The Glasgow Coma Scale (GCS) was used to determine the children’s lucidity. A GCS score of 3-7 indicated poor neurological status; a GCS score of 8-12 indicated moderate neurological status; a GCS score of 13-15 indicated a good or lucid neurological status.

The GCS scores were reviewed by mechanism of injury and age. Children with inflicted head injuries were three times more likely than those in a motor vehicle crash to have a GCS score greater than 7. Children who were younger than 24 months and died due to inflicted injury were ten times more likely than those who die from motor vehicle crashes to have a GCS score greater than 7. The incidence of a GCS score greater than 7 did not differ between inflicted injuries and injuries sustained in a fall. For children who were 24 months or older, a GCS score of greater than 7 did not differ by mechanism.
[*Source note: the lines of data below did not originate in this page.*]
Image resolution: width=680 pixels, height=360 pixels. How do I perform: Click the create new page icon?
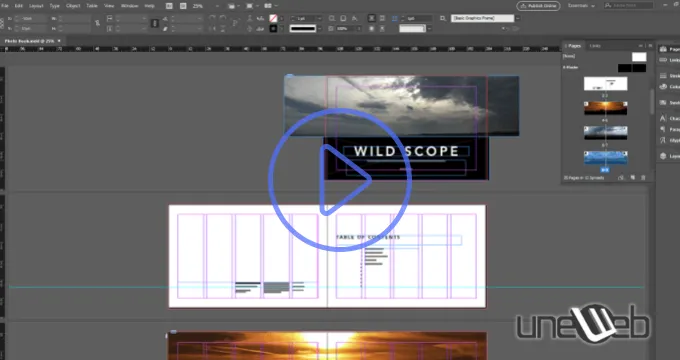632,178
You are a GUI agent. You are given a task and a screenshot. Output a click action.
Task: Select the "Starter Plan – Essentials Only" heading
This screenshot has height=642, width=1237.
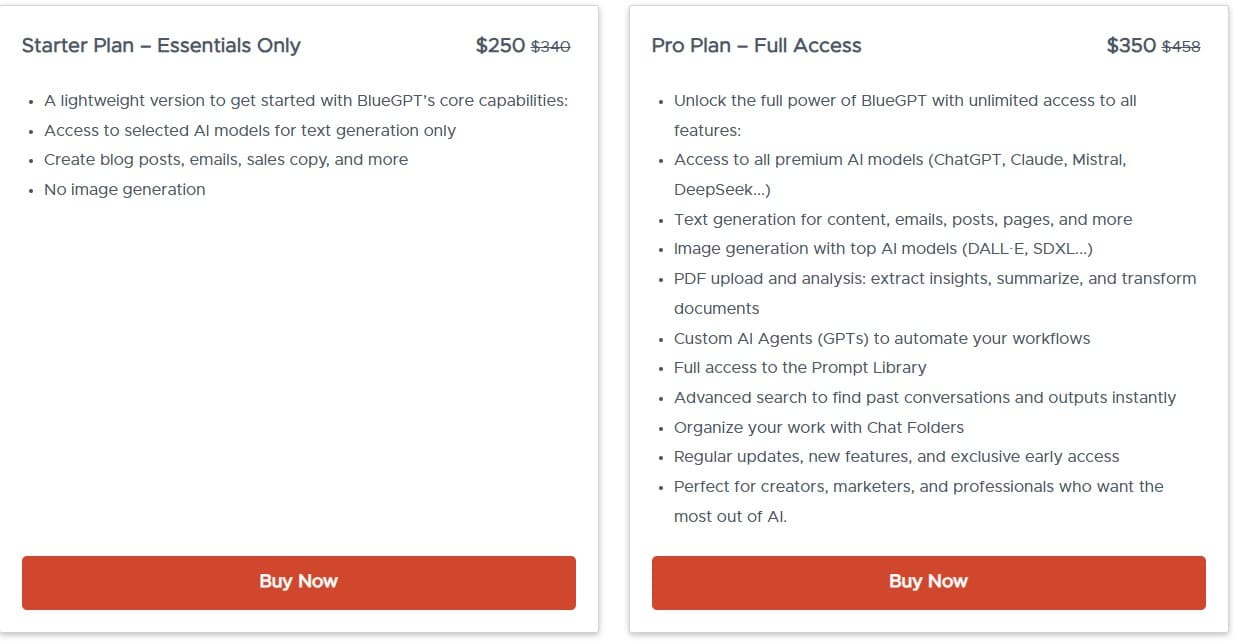[x=161, y=46]
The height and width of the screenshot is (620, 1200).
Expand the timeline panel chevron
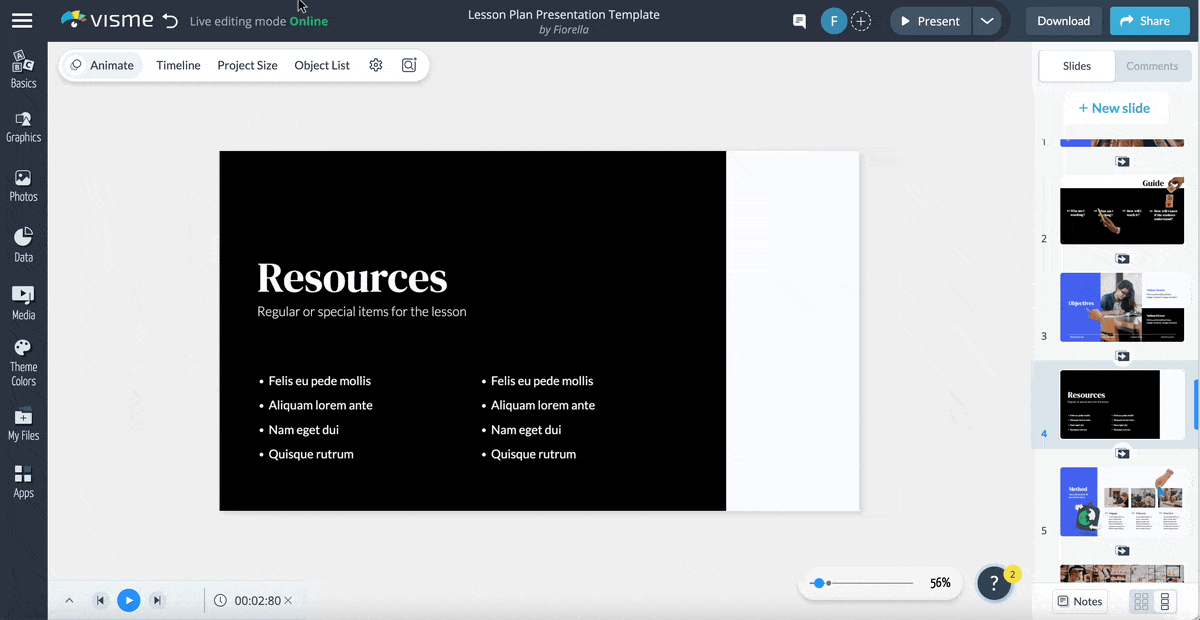point(69,600)
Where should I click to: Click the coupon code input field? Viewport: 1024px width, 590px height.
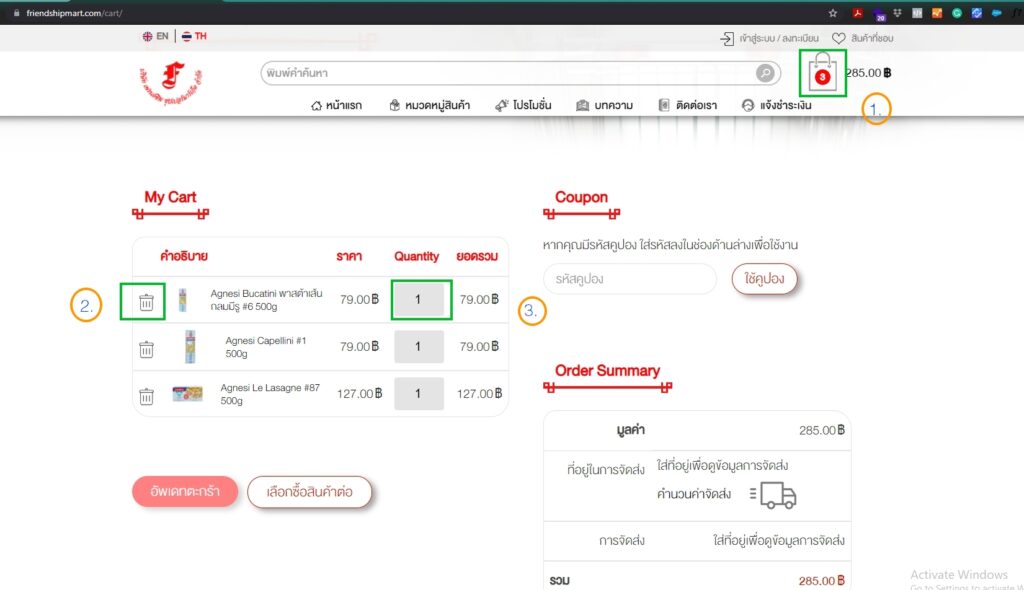tap(629, 279)
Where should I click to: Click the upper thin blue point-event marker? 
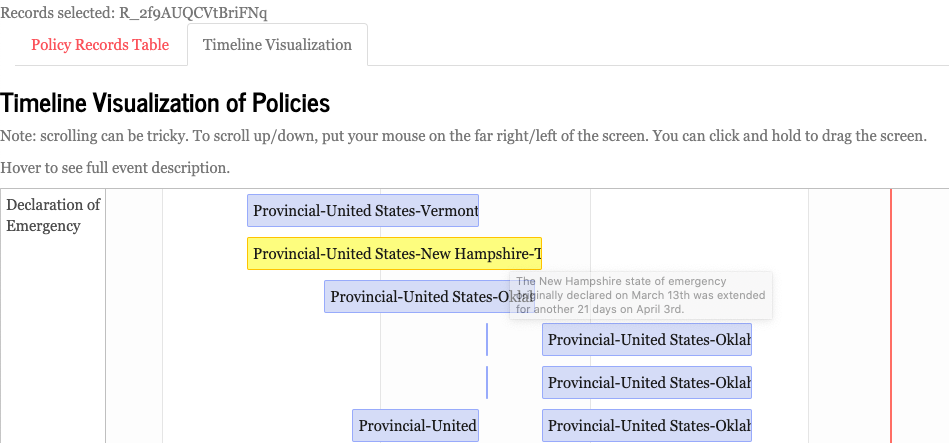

Only six children (1.9%) had good/lucid neurological status, a GCS score greater than 12, when admitted to the trauma center. Children younger than 24 months represented 5 of the 6 children who presented as lucid. The researchers suggest that this overrepresentation may have occurred because the GCS scale is based on motor and verbal skills which may not be as developed in younger children. There have been attempts to create a GCS scale that is an appropriate measure for infants and toddlers, but none have been widely accepted by clinicians.

The researchers recognize that the determination of how severe head injuries present themselves is very important in the investigation of child abuse. According to this study, homicide is a leading cause of death in infants with the majority of such deaths involving inflicted traumatic brain injury.